Orang yang seperti ini, dikatakan oleh para ulama, telah melakukan perbuatan yang mengeluarkan dirinya dari Agama Islam. Karena ia telah menyelisihi pernyataan Allāh :
إِنَّ الدِّينَ عِنْدَ اللَّهِ الْإِسْلَامُ
“Agama yang benar menurut Allāh adalah Islam saja” (QS. Ali Imran 19)
Begitu juga firman Allāh :
وَرَضِيتُ لَكُمُ الْإِسْلَامَ دِينًا
“Dan telah Aku (Allāh ) ridhai Islam sebagai agama yang kalian anut”

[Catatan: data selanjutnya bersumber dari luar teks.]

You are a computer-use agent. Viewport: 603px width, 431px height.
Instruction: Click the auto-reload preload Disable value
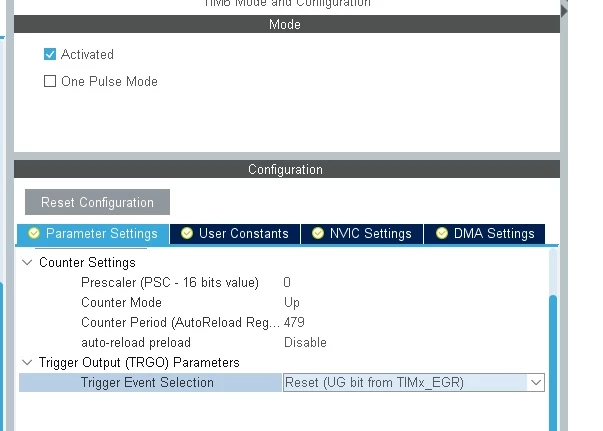pyautogui.click(x=305, y=342)
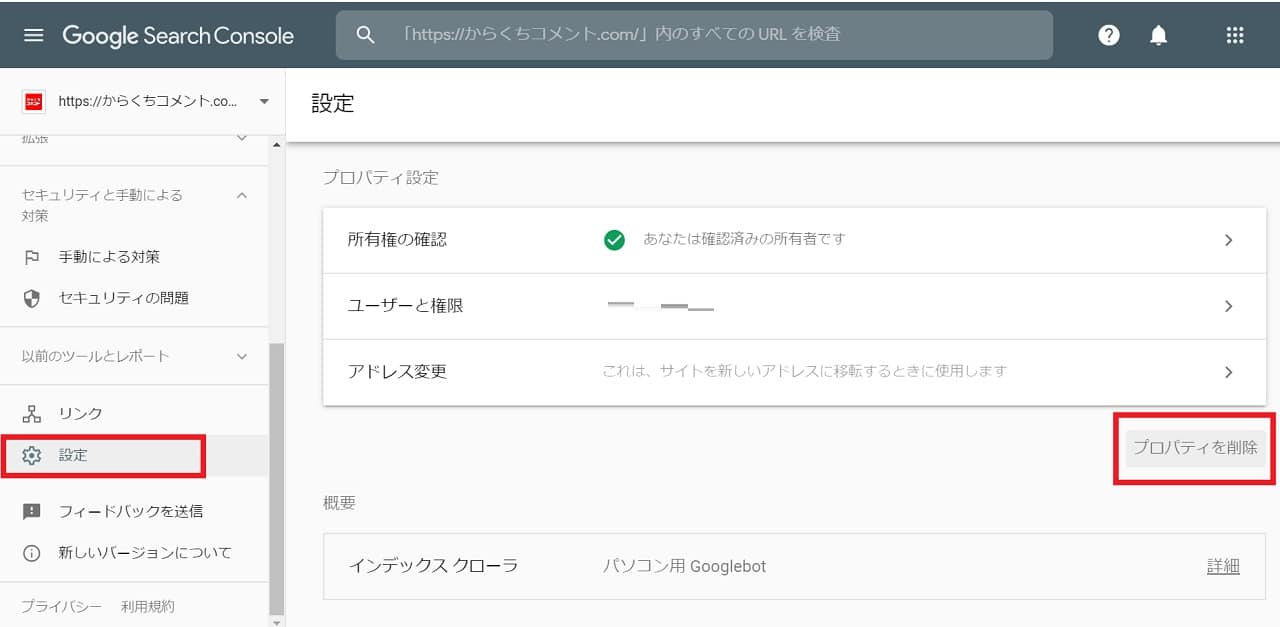The width and height of the screenshot is (1280, 627).
Task: Click the 設定 gear icon in sidebar
Action: pos(32,455)
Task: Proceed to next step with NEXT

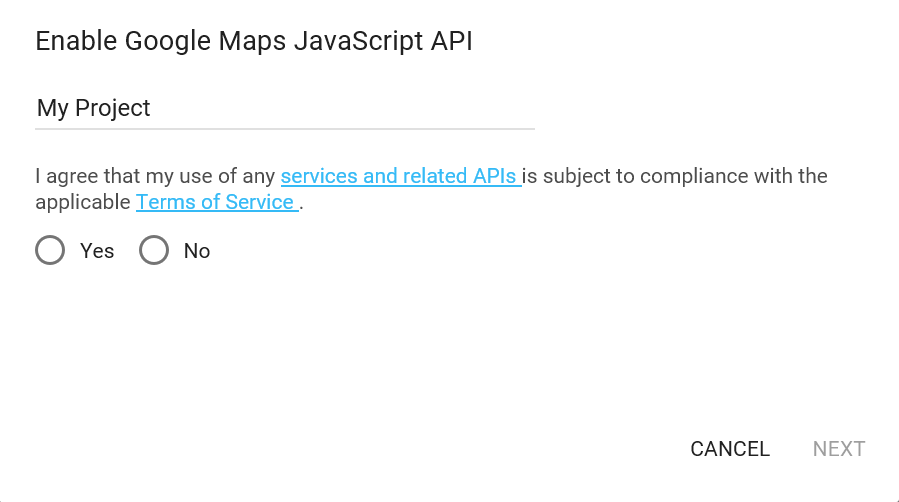Action: point(839,449)
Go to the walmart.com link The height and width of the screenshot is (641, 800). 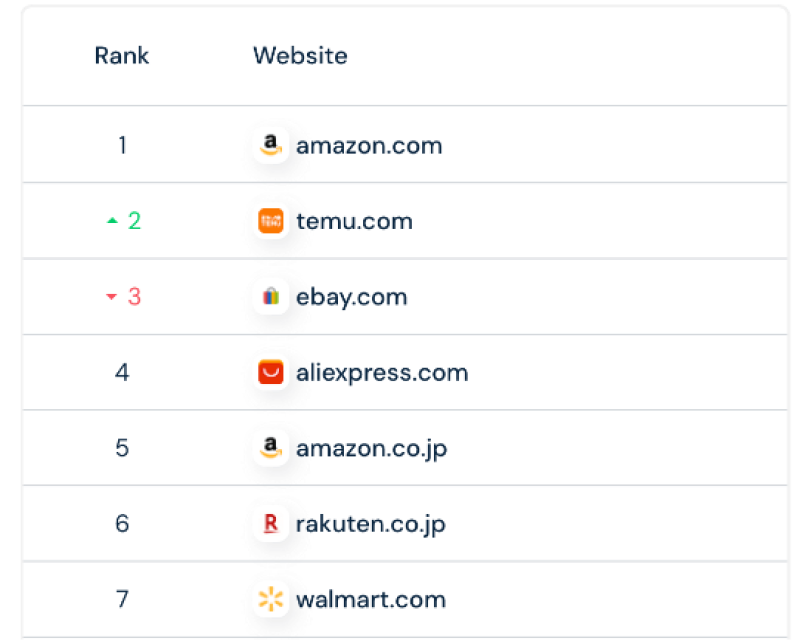point(371,599)
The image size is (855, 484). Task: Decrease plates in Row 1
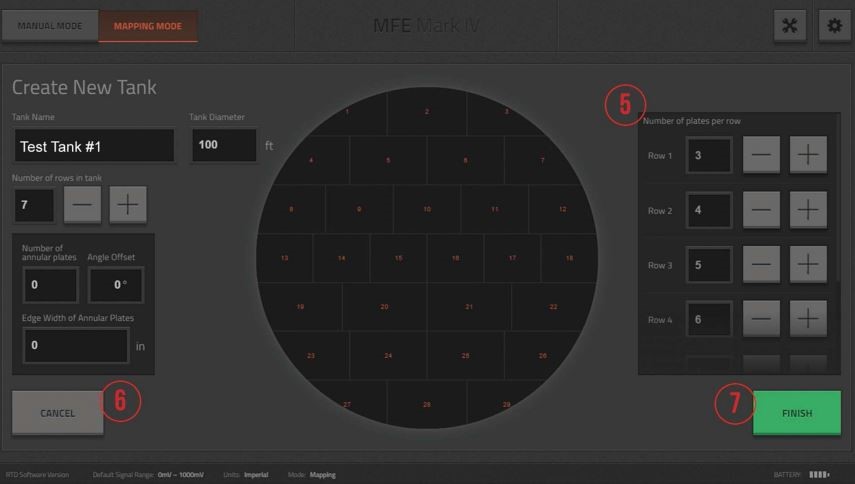[x=761, y=156]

Termasuk dalam pembahasan pembatal keislaman yang ketiga ini, orang-orang yang ragu bahwa orang-orang musyrik itu telah kafir.
Dan hal tersebut karena ia belum membenarkan, atau bahkan mendustakan firman Allāh :
إِنَّ الَّذِينَ كَفَرُوا مِنْ أَهْلِ الْكِتَابِ وَالْمُشْرِكِينَ فِي نَارِ جَهَنَّمَ خَالِدِينَ فِيهَا أُولَئِكَ هُمْ شَرُّ الْبَرِيَّةِ
“Sesungguhnya orang-orang yang kafir yakni ahli Kitab dan orang-orang yang musyrik (akan masuk) ke neraka Jahannam; mereka kekal di dalamnya. Mereka itu adalah seburuk-buruk makhluk”

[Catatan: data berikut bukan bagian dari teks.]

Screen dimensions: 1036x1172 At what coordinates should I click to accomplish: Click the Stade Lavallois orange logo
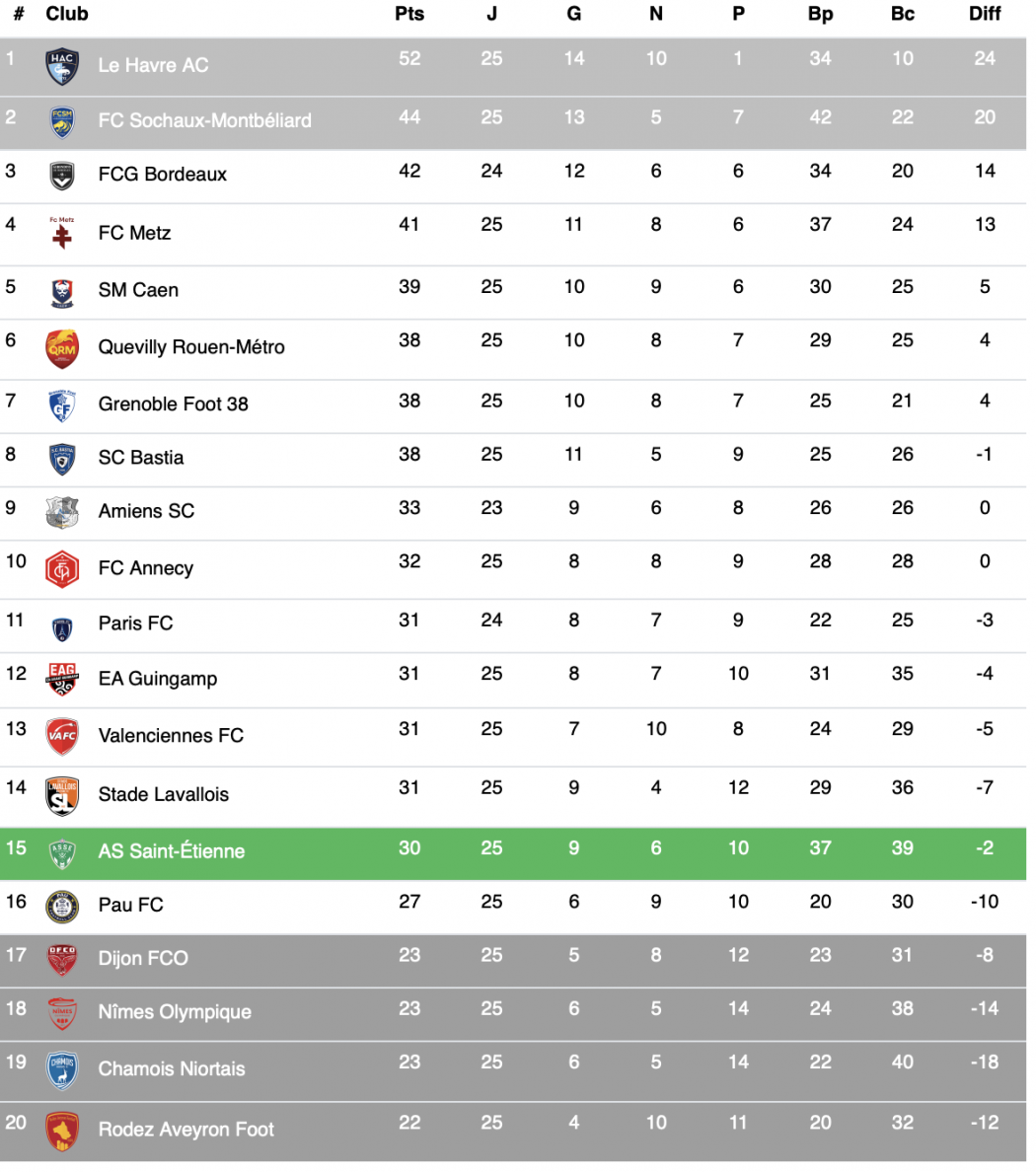tap(62, 796)

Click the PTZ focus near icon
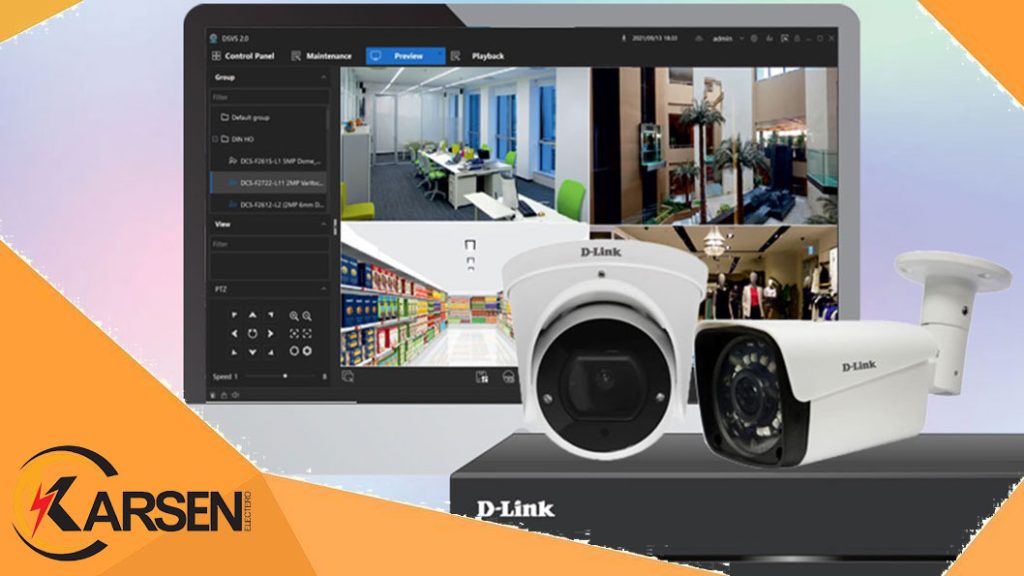click(294, 333)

لَقَدْ كَفَرَ الَّذِينَ قَالُوا إِنَّ اللَّهَ ثَالِثُ ثَلَاثَةٍ
“Orang yang mengatakan Allāh itu satu dari tiga (trinitas), maka ia telah kafir” (QS. Al-Maidah 73)

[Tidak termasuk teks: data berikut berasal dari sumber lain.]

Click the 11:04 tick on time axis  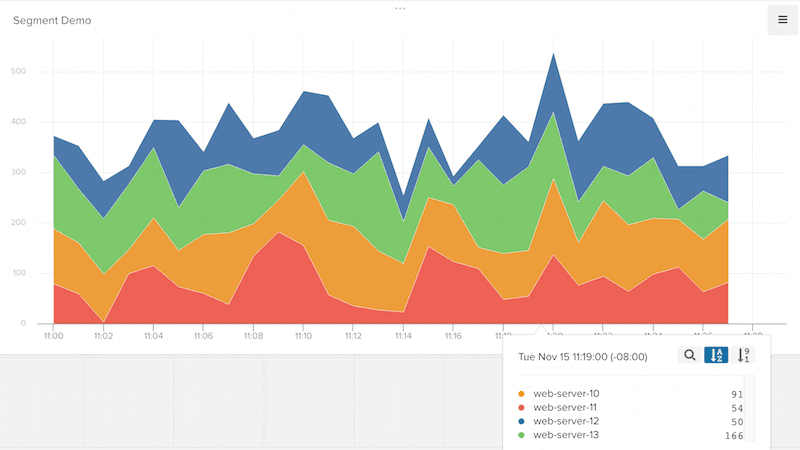click(x=153, y=337)
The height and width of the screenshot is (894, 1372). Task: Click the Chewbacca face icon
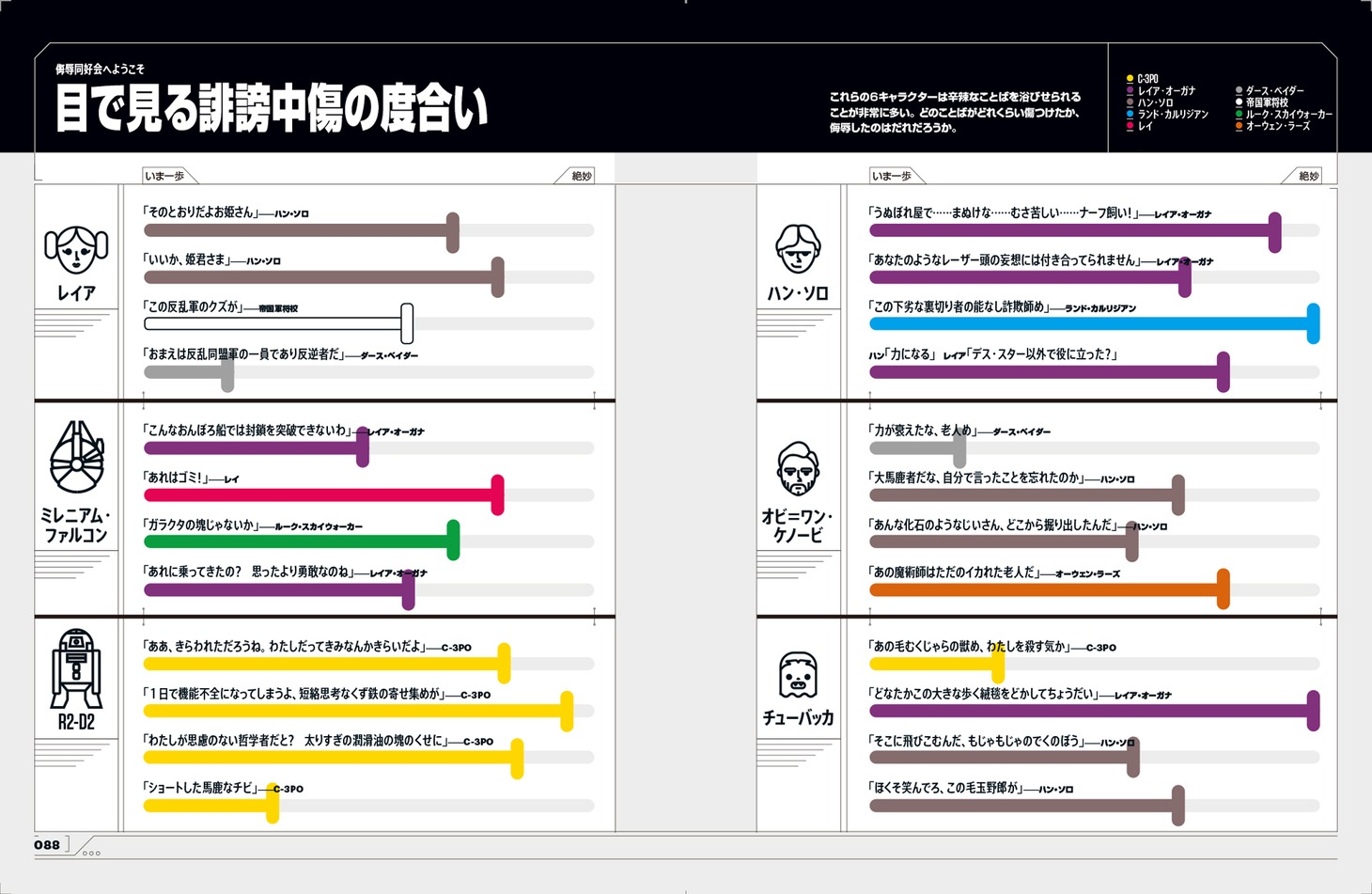coord(798,675)
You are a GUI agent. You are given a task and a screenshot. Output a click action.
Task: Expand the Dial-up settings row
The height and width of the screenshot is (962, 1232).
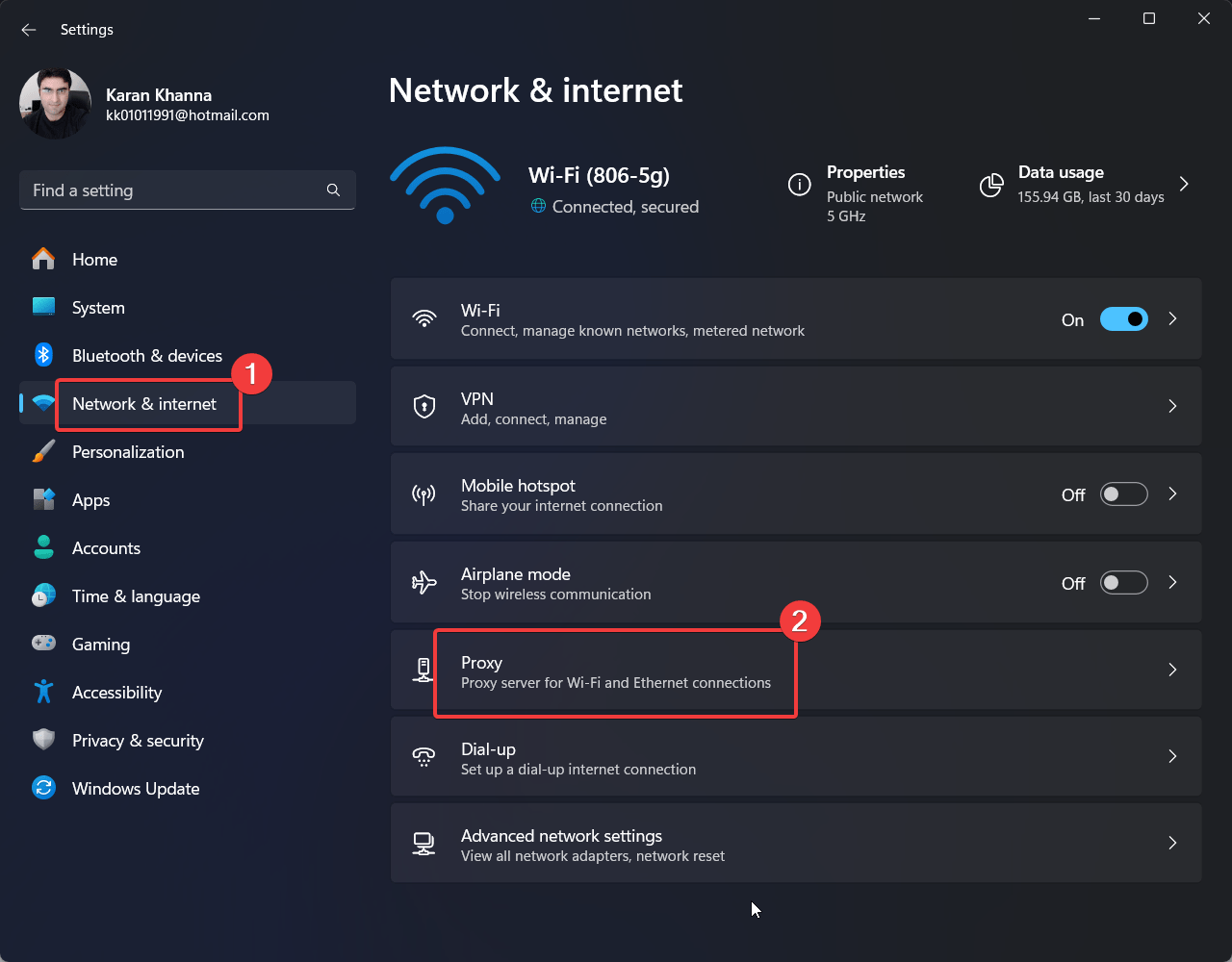1172,756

Jika seorang yang mengatakan bahwa Allāh itu salah satu dari tiga saja telah kafir, apalagi jika ada orang yang mengatakan Allāh adalah salah satu dari banyak sesembahan, tentu tidak diragukan lagi kekafirannya.
Dan seorang yang tidak mau mengatakan bahwa orang kafir, orang musyrik itu telah kafir maka ia menyelisihi keputusan Allāh subhanahu wata’ala, dan ia terancam keluar dari Agama Islam karena telah menolak Al-Qur’an.
(Pembatal Keislaman Keempat) Meyakini Hukum Manusia Lebih Baik Dari Pada Hukum Allāh dan Nabi
Hal tersebut dikarenakan orang yang menyangka bahwa ada hukum yang lebih baik dari pada hukum Nabi, telah menyangkal sabda Rasūlullāh shallallāhu ‘alaihi wa sallam:
وَخَيْرُ الْهُدَى هُدَى مُحَمَّدٍ
“Sebaik-baik petunjuk, jalan, hukum, adalah yang dituntunkan oleh Muhammad shallallāhu ‘alaihi wa sallam” (HR. Muslim 867)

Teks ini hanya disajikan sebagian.